SAT dates? I mean, seriously? It's hard to remember those days when you wanted to pull your hair out, isn't it? Now, you look back with such fondness, remembering the peanut butter and jelly smiles, handmade cards, the smell of freshly washed hair as you wrapped your little one in a towel, and the hugs ... oh, the hugs! You miss those days, don't you? I know I do, sometimes. Of course, I'm reliving a lot of those days with my grandchildren, but still ...
It goes by so fast. Many of us wish away our lives, always wanting time to speed up so we can go on our next vacation, get our paycheck, hit the weekend sales at the mall ... whatever. It's sad that we wish away time that way. Eventually, we get to the point where we're trying to catch it as it breezes by.
On Sunday evening, my husband and I were playing Bananagrams and I suddenly started to cry.
"When did it happen?" I sobbed. "When did we get so old?"
"You're not old," Bill said, in a less than comforting tone. "I'm the one who's going to be 65 next month."
I cried harder. "I know," I said. "How did that happen?"
At this point, there was no way to comfort me. Time had gone too quickly. Our children grew up and moved away. Our bodies started that inevitable downward spiral that happens as we age. We can't do the things we used to do. And, regardless of how much time we have left, there simply isn't enough of it.
I cried and cried.
I wasn't always like this. While other moms cried as they sent their kids off to kindergarten, I was doing a little happy dance. While other parents grieved their loss as their kids moved out and they faced an empty nest, I celebrated the new independence. Well, for the most part. I did struggle quite a bit when the youngest one moved out, but that was because of the circumstances and not because her room was suddenly empty.
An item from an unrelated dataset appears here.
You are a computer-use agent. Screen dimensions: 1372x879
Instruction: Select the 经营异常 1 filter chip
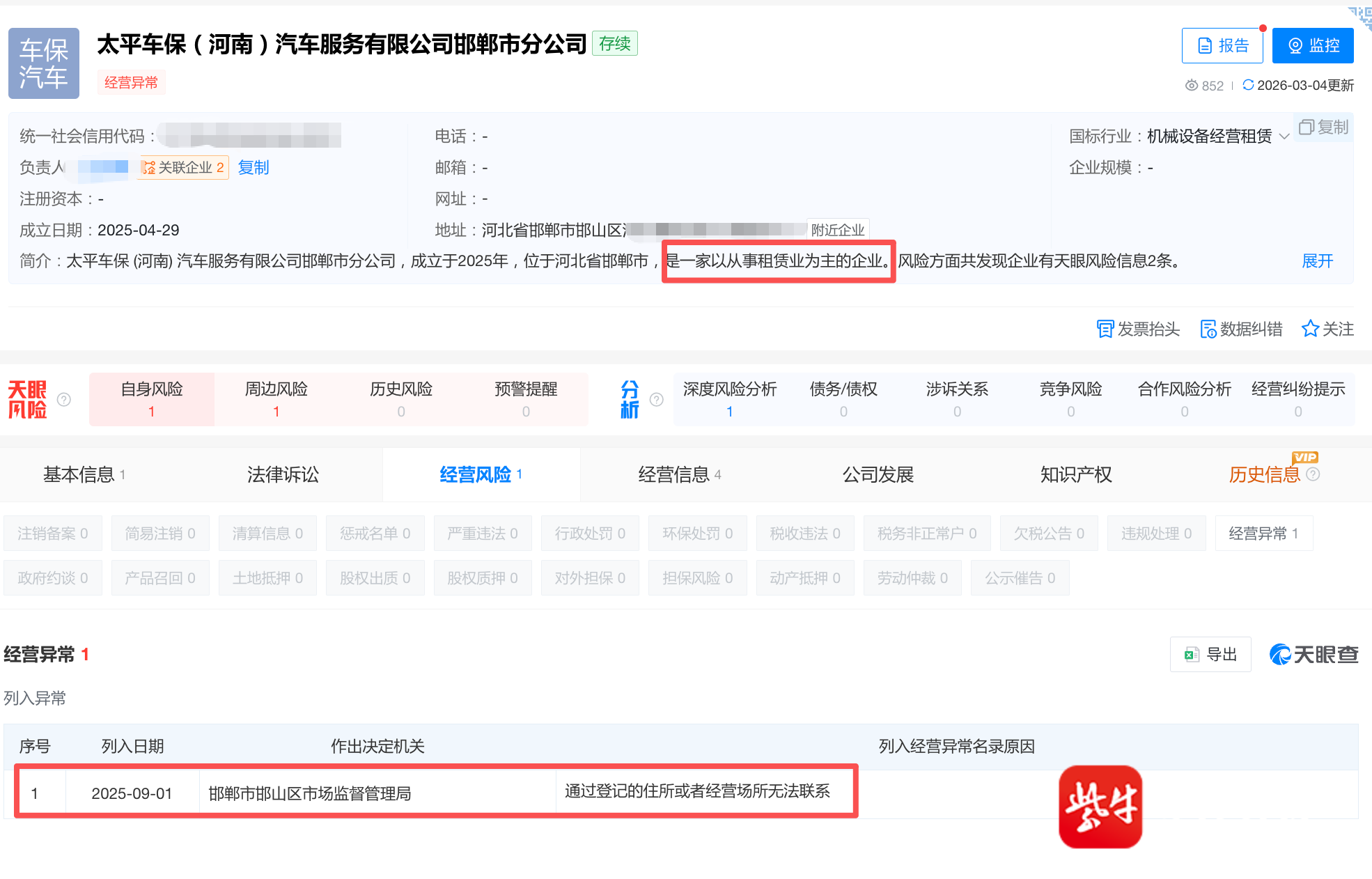point(1263,534)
My kids' rooms did not remain a shrine to their memory. Instead, each room transformed into my office, which relocated three times in the course of the last 12 years or so.
But my husband's impending retirement brings with it a whole new set of emotions for me. Quite honestly, I hate the idea. I like our life as it is. I don't want any changes right now. And there is something about retirement that indicates a life winding down, and that scares me. Want to see me cry? Just start talking about it to me. The tears will come.
Maybe you're feeling some of the same emotions as you face a new phase in your life. Is your last child about to head to school next year? Is your oldest planning to leave for college? Let me tell you something: wherever you are in this journey we're all on, cherish the moments. Appreciate the phase. It won't last long. In the blink of an eye, you'll be moving on to the next phase.
Are you dealing with a rebellious teenager? Hang in there. Is your two-year-old more terrible than terrific? She'll be three soon. Has your marriage lost its splendor? Stick around. Life goes in cycles. Look at the seasons. For most of us, we generally prefer one or two over the others. And they come back each year. Marriage behaves in much the same way. Things cool down ... and then they heat up again. Life cycles. They are something we all have in common.
Grab onto today. Appreciate the precious gift before you. Tomorrow it will be gone.